The HPC Experience
A look at the relative absence but importance of UX, UI and observability in HPC
You won’t read this. I know you won’t because every metric on my writing for the last year shows me that anytime I talk about observability, UI or UX in HPC I get virtually no interest. From anyone.
But we need to talk about this. It’s important. Even if you don’t realise it.
Look I get it. HPC grew up in a world where every cent, penny and spare minute was spent on getting more compute. In a market where calculating the next risk metric meant less money lost. In a space race where getting the correct exit pressure on a nozzle meant winning. On a planet where predicting temperature rise due to climate change means…well depends who you ask. How pretty the user interface or management console for any of that looked, how much time it took to debug when it failed or how frustrating the interface was for the user really wasn’t top of mind. Or anywhere in mind.
Guess what though. Failed runs cost money too. Miss catching that hot node and it burning out is expensive as well. We might not be able to put a number on it, ironically because we’ve not invested into the observability to be able to do so. But what’s the point of building exaflop supercomputers if the workload we can stress them with barely tickles them. And we don’t even know?

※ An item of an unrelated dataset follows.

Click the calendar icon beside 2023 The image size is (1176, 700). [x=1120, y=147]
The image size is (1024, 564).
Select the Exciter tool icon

Worse still, where is the data to convince your C suite for the next machine going to come from? A poor intern working for weeks trying to scrape it together with mash up of sed, awk and grep? Or can you just pull up a screen to illustrate what’s going on so it’s obvious even to a three year old? Maybe you don’t care because you only need to have that conversation once every 4 to 6 years? Ok, how are you training up your grads and juniors? How long does that take? Want to make it cheaper? Want to attract new people into the field in the first place?
I want to see my scheduler playing Tetris with workload in real time. I want heatmaps that look like summer in Australia showing me how hot my estate is running. Both literally and figuratively.
HPC is a little stuck in its ways in a lot of regards but none more so than modern user experiences, data visualisation and observability. Isn’t it about time we started to fix this?